It was late in the evening when my phone rang, and I listened as a man named Randy told me the story about his cat. His cat was named Daisy Belle, and she had been stuck in a Live Oak tree for 11 days after being chased by some dogs. He lived out in the country near Rayne, and, from the beginning, he had been trying to find someone to help him get her down, but no one would help. It wasn't until a few minutes ago when he talked with a relative who is a veterinarian in Baton Rouge that he learned about me. As he talked, I could hear how much he and his wife cared about their cat and how worried and distraught they were. This was important. I told him I would be there first thing in the morning. Now I could hear how his voice was much more relaxed as relief finally fell over him with the knowledge that a rescue was now in sight. After spending 11 days trying to find someone to help, he finally found it.
I drove out to the site of his rural home the next morning and Randy was outside waiting for me under the tree that held Daisy Belle hostage. There was a ladder leaning up against the tree as evidence of his own failed attempts to coax her down. He pointed up to Daisy Belle in the tree, and there I saw a pretty, solid white cat resting about 30 feet high in a crotch of an almost-vertical stem. She called to me below and looked very good considering the length of time she had been stuck.

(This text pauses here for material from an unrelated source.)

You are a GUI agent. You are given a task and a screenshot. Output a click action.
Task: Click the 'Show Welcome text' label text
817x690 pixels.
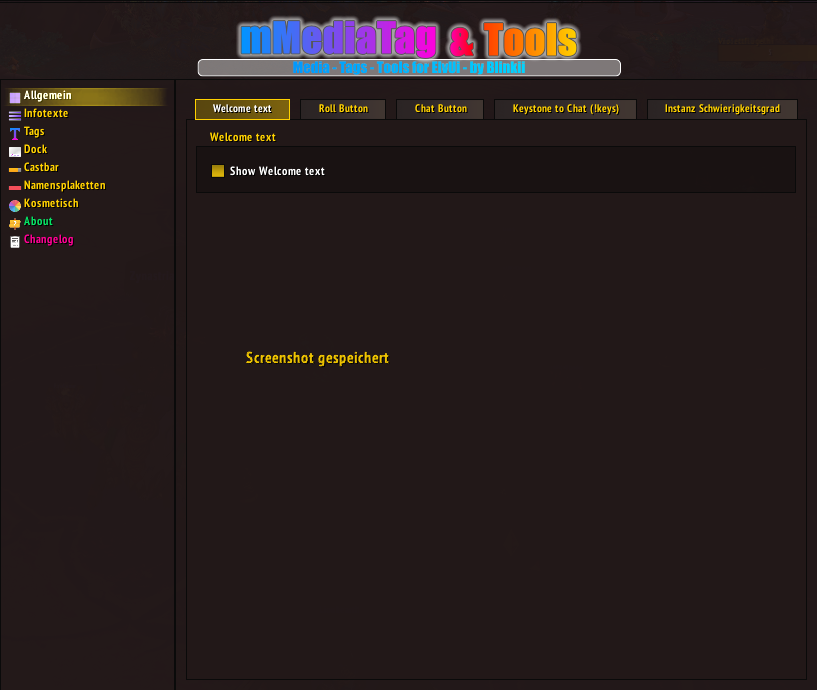click(277, 171)
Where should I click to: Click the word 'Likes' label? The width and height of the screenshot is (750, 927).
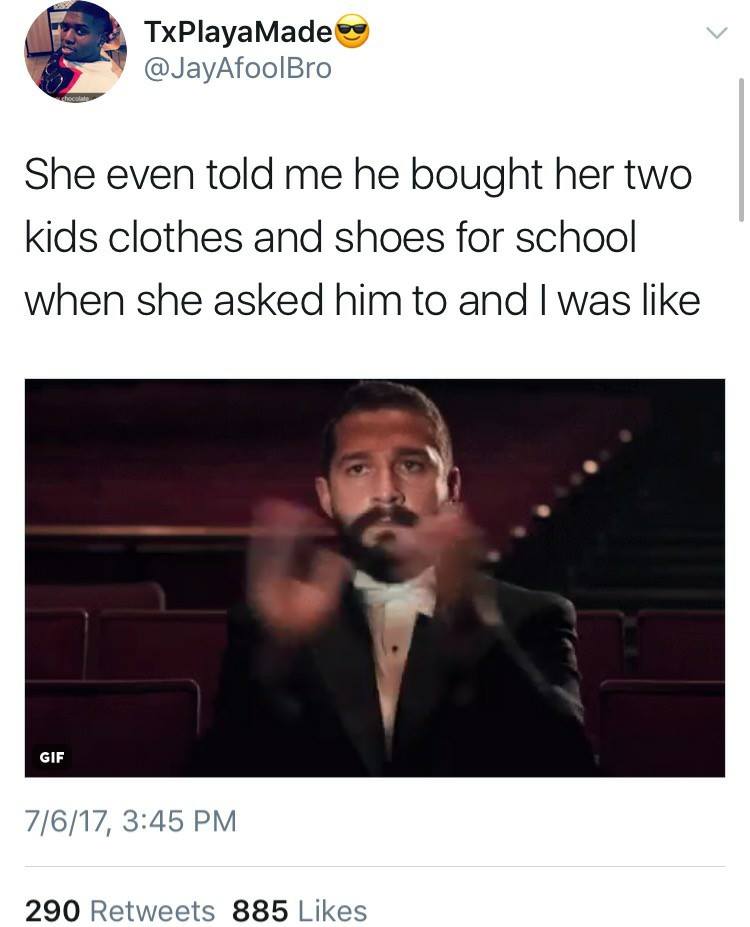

Live Oaks can be challenging because I often find that there are no good places to install a rope above the cat. Fortunately, this time, however, I found a good spot, but it was only eight feet above the cat. As long as I aim carefully and the cat does not get too disturbed by the commotion so close to her, then this should work out just fine.
I shot my throwbag into the tree and hit my spot, and Daisy Belle took it all in stride. She may have been a little nervous about it, but she handled it just fine. When I used that line to pull my climbing rope up, however, then her mood suddenly changed. Even though I was now making less noise and disturbance in the tree, her voice changed to a deep, scary tone that could be roughly translated into, "I'm getting out of here!" I was beneath her at that point and could not see her well, but I could hear the familiar sound of four sets of claws sliding down the tree in a mostly controlled manner. Daisy Belle slid all the way down to the lowest branch of the tree and settled there looking just fine. Randy immediately climbed up the ladder to her but Daisy Belle walked along the branch away from him. He coaxed her over to him and she came just within reach. He could touch her but not pick her up. I told him to remain calm and patient and give her time to come closer. After a minute, she did step closer, and Randy gently picked her up and brought her down. He took her inside where he and his wife welcomed her back home and cared for her.
I packed up my gear and loaded it in the truck. I was actually disappointed that I did not get to rescue Daisy Belle. I am very happy she is down and safe, but I have not had a rescue in a few weeks and was happy to have one to do. She deprived me of that joy, but the important thing is that she is down and safe however it happens.
Randy invited me inside, and it was a pleasure to see their house so full of joy at having their Daisy Belle back home again. They had worried and suffered the past 11 days, and now it was over. Daisy Belle walked around to make sure everything was in order and then settled in to eat. She appeared to be just fine. She is about nine years old now, but when she was born, she had two black spots on her head which disappeared over time.
I did not get any pictures or video of her in the tree due to her early exit, and the pictures I took of her inside were poor, so I have very little to show here.